CPU (serial timestep simulation):

  • Input (per timestep): x of shape [B, n_neurons]
  • Output: (spk, mem) each [B, n_neurons]

GPU:

  • Input (whole sequence): x of shape [B, T, n_neurons]
  • Output: (spk_seq, mem_seq) each [B, T, n_neurons]

Reset mechanisms

  • "zero": reset membrane to zero on spike
  • "subtraction": subtract threshold on spike
  • "none": no reset

Example: hardware network definition (minimal)

import torch
import torch.nn as nn
from nwavesdk.layers import H1v1Frontend, H1v1Synapse, H1v1Layer, prepare_net

class H1SNN(nn.Module):
    def __init__(self, num_classes=2, dt=1e-3):
        super().__init__()
        taus = 10e-3

        self.syn1 = H1v1Frontend(nb_inputs=16)        # chip-faithful frontend
        self.h1_1 = H1v1Layer(n_neurons=16, taus=taus, dt=dt)

        self.syn2 = H1v1Synapse(16, num_classes)      # dense synapse
        self.h1_2 = H1v1Layer(n_neurons=num_classes, taus=taus, dt=dt)

    def forward(self, x):
        # x: [B, T, 16]
        B, T, _ = x.shape
        prepare_net(self)  # IMPORTANT: call once per batch/sequence

        spk2_trace = []
        for t in range(T):
            cur1 = self.syn1(x[:, t, :])
            spk1, _ = self.h1_1(cur1)

            cur2 = self.syn2(spk1)
            spk2, _ = self.h1_2(cur2)

            spk2_trace.append(spk2)

        return torch.stack(spk2_trace, dim=1)  # [B, T, num_classes]

Practical training knobs (mismatch & quantization)

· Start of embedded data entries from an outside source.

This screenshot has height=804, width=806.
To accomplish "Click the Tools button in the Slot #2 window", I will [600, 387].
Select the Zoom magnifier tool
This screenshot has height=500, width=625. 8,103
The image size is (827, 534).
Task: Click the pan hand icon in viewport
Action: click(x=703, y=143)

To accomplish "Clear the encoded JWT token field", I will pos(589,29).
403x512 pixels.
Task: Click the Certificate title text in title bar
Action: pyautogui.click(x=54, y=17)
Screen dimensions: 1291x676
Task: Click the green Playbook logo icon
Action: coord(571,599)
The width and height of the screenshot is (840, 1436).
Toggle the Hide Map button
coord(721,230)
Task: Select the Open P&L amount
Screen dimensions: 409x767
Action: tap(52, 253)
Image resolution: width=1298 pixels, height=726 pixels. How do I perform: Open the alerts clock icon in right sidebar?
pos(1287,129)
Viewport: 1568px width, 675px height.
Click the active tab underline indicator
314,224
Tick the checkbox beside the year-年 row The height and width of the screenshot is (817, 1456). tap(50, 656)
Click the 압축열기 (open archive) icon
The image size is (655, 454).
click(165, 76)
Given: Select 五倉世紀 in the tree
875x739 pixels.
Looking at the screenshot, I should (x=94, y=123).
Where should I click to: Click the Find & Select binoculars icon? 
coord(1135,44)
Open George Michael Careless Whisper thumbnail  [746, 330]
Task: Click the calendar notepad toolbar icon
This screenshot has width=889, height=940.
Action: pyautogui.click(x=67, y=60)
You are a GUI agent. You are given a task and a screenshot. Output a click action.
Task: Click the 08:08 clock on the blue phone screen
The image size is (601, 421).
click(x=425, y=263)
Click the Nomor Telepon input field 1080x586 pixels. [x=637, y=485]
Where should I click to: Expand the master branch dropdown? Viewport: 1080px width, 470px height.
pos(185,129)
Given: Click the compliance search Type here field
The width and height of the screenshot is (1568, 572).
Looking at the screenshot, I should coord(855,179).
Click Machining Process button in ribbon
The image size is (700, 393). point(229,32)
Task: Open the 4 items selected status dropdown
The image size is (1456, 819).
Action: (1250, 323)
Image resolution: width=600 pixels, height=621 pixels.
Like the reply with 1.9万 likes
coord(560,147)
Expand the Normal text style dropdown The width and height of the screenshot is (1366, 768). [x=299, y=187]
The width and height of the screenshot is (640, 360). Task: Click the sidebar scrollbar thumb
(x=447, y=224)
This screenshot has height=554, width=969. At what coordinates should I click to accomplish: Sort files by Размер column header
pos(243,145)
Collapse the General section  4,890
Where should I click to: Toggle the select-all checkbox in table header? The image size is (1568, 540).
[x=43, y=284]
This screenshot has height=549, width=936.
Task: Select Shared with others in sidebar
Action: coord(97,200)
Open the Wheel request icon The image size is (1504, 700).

You can enable or disable non-idealities per layer, without changing the rest of the model:

Quantization-aware training (QAT)

  • H1v1Frontend(quantization_bit=...)
  • H1v2Frontend(quantization_bit=...)
  • H1v1Synapse(quantization_bit=...)
  • H1v2Synapse(quantization_bit=...)
  • H1v1Layer(..., layer_topology="RC", quantization_bit=...) (recurrent only)
  • H1v2Layer(..., layer_topology="RC", quantization_bit=...) (recurrent only)
  • LIFSynapse(quantization_bit=...)

For deployment, you can optionally snap weights:

  • H1v1Frontend.get_quant_weights()
  • H1v1Frontend.get_quant_weights()
  • H1v1Synapse.get_quant_weights()
  • H1v2Synapse.get_quant_weights()
  • LIFSynapse.get_quant_weights()

Mismatch-aware training

  • H1v1 path (backward-compatible mismatch controls):
  • H1v1Frontend(stddev=...): synaptic mismatch
  • H1v1Synapse(stddev=...): synaptic mismatch
  • H1v1Layer(ileak_mismatch=True): leak mismatch
  • H1v1Layer(..., layer_topology="RC", stddev=...): recurrent synaptic mismatch
  • H1v2 path:
  • H1v2Synapse / H1v2Frontend: no stddev argument
  • H1v2Layer(ileak_mismatch=True): mismatch in layer dynamics (leak + threshold variability)

Mismatch is resampled by prepare_net(), which makes training robust to variability by training the net to be independent from empirical noises.

Tip

If you want deterministic evaluation, disable mismatch (stddev=None for H1v1, ileak_mismatch=False for H1v2). If you want stochastic robustness, keep prepare_net() in the training loop.